Hope1337 / YOWOv3

40 stars 6 forks source link

RuntimeError #16

Open T-wow opened 1 month ago

T-wow commented 1 month ago

I did not make any modifications to the data processing part. When I ran the main() program for training, I encountered the following error: Traceback (most recent call last): File "main.py", line 16, in train.train_model(config=config) File "/mnt/C/znmd_tjs/YOWOv3-main/scripts/train.py", line 112, in train_model loss = criterion(outputs, targets) / acc_grad File "/mnt/C/znmd_tjs/YOWOv3-main/utils/loss.py", line 76, in call gt[j, :n] = targets[matches, 1:] RuntimeError: The expanded size of the tensor (228) must match the existing size (28) at non-singleton dimension 1. Target sizes: [1, 228]. Tensor sizes: [28] Could you please advise how to resolve this issue? Thank you for your help.

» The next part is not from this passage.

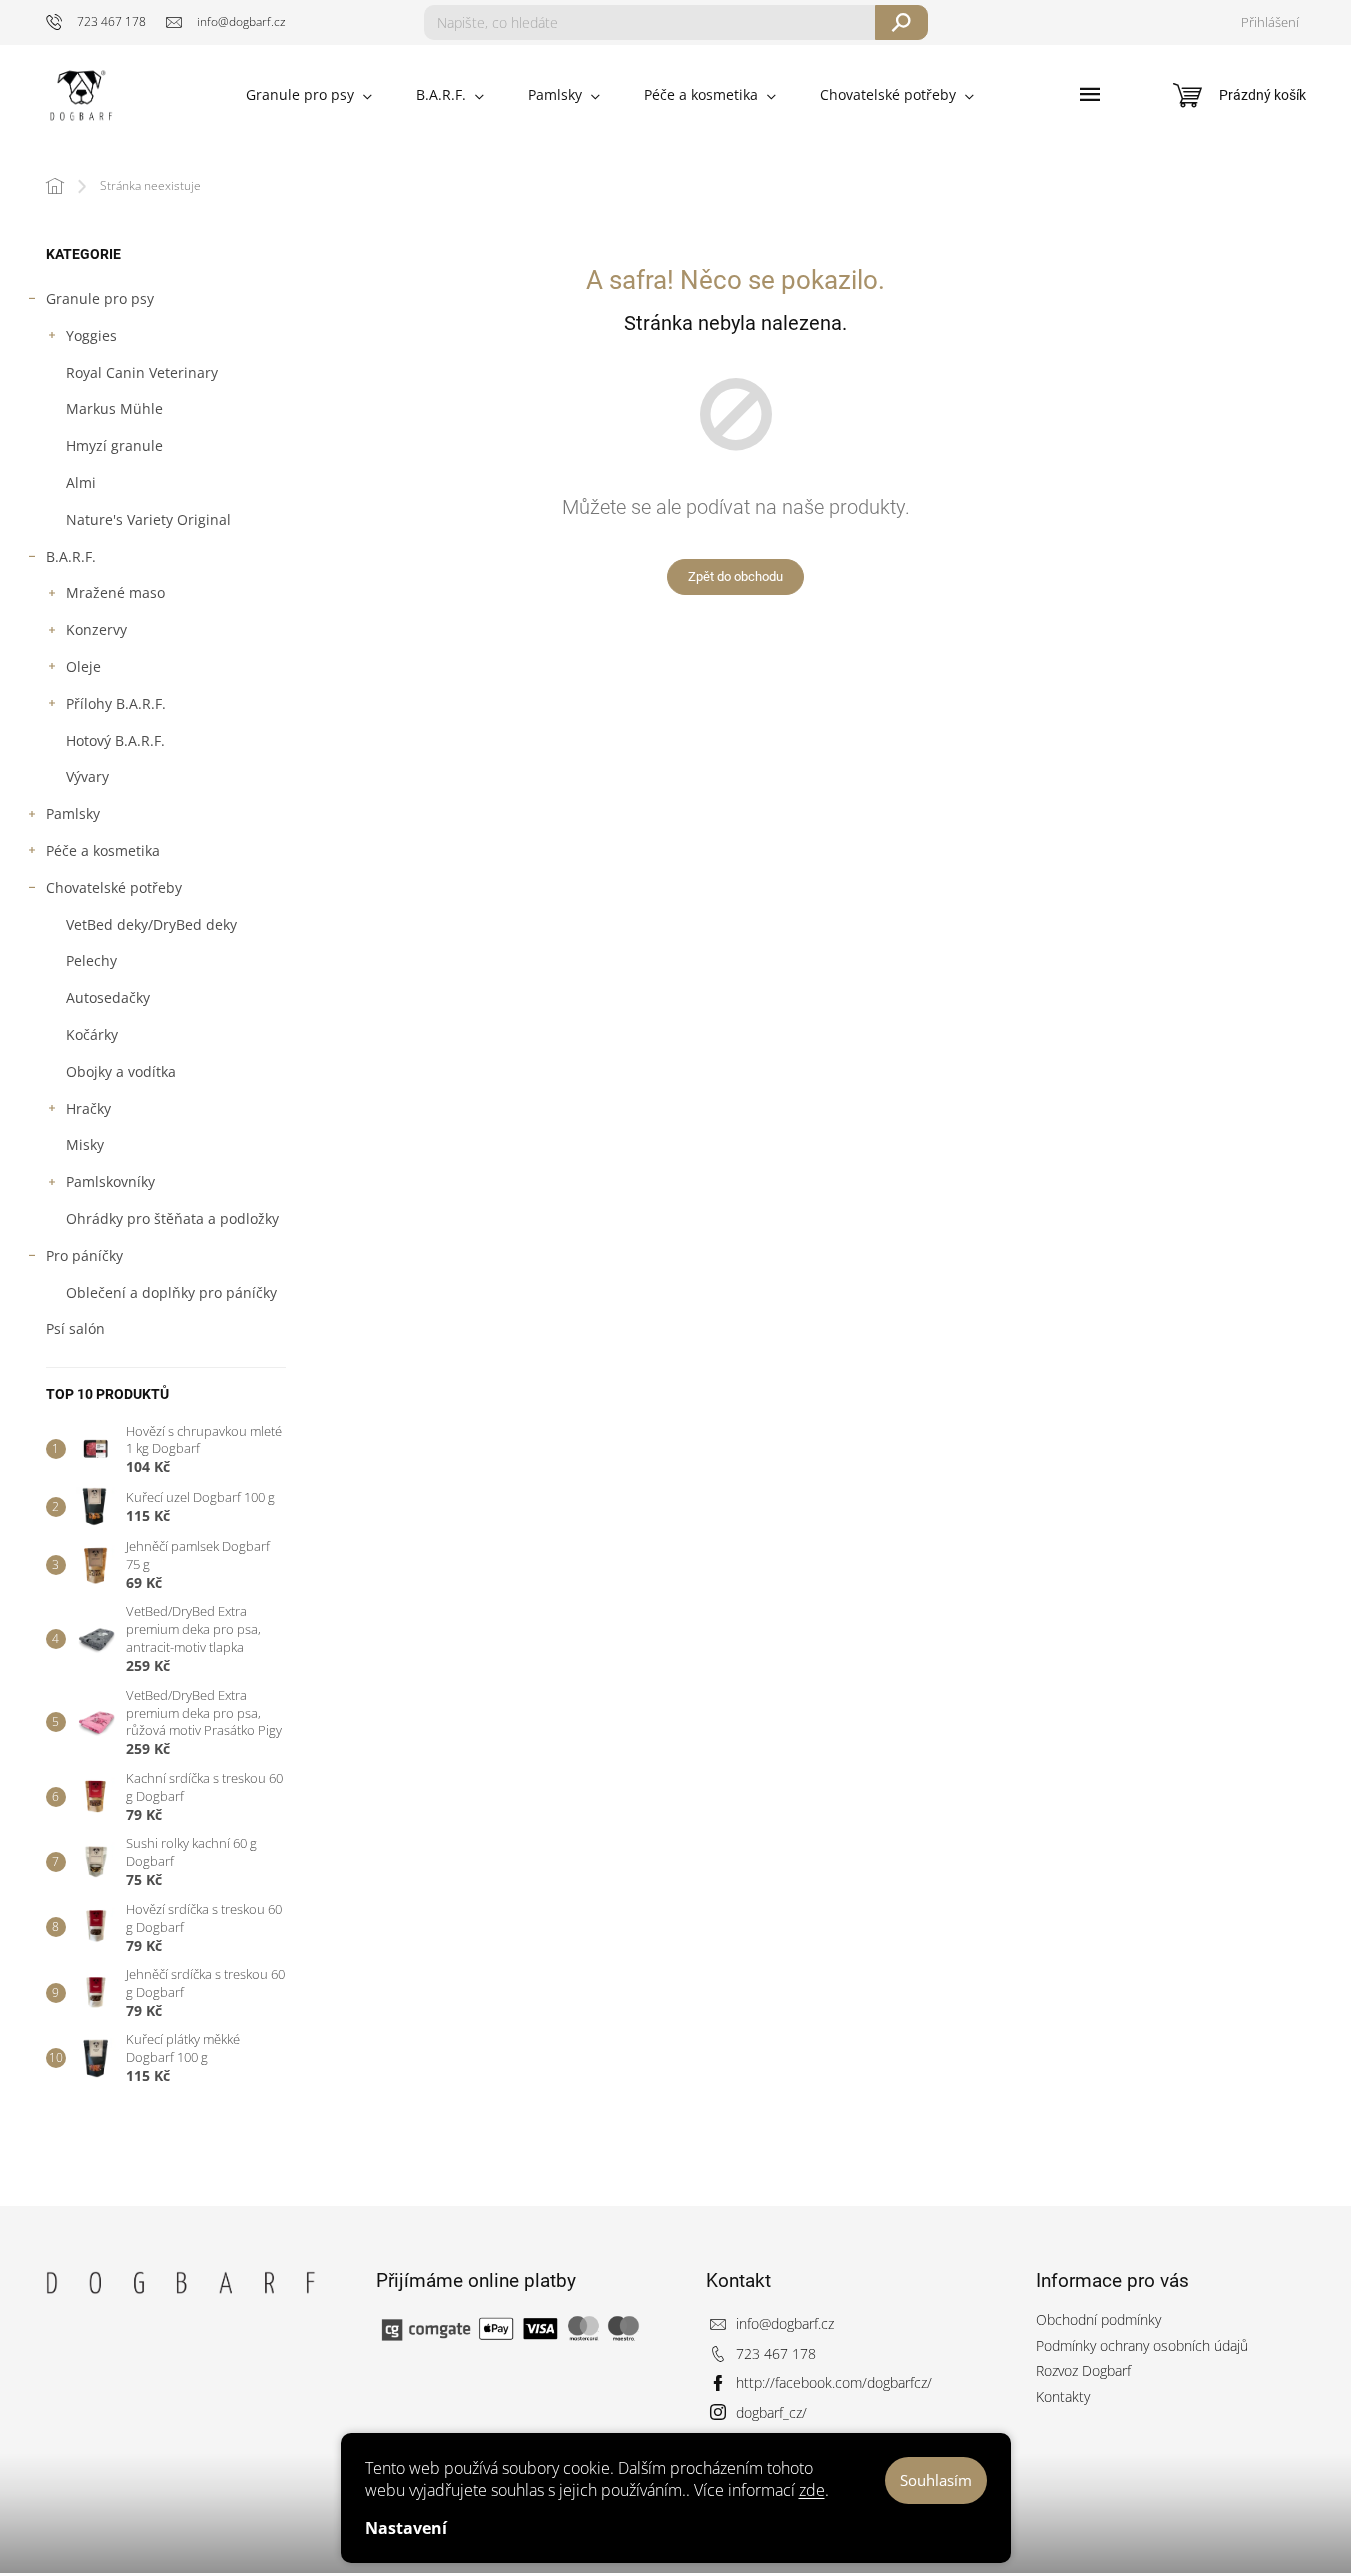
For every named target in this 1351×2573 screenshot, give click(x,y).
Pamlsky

Hope1337 commented 1 month ago

@T-wow please give more context

T-wow commented 1 month ago

@Hope1337 Traceback (most recent call last): File "main.py", line 19, in train.train_model(config=config) File "/mnt/C/znmd_tjs/YOWOv3-main/scripts/train.py", line 112, in train_model loss = criterion(outputs, targets) / acc_grad File "/mnt/C/znmd_tjs/YOWOv3-main/utils/loss.py", line 76, in call gt[j, :n] = targets[matches, 1:] RuntimeError: The expanded size of the tensor (228) must match the existing size (28) at non-singleton dimension 1. Target sizes: [2, 228]. Tensor sizes: [2, 28] and the parts of loss as flow: def call(self, outputs, targets):

    # [B, 4 * n_dfl_channel + num_classes, 14, 14]  (28, 14, 7)
    x = outputs[1] if isinstance(outputs, tuple) else outputs

    # [B, 4 * n_dfl_channel, 1029]
    output = torch.cat([i.view(x[0].shape[0], self.no, -1) for i in x], 2)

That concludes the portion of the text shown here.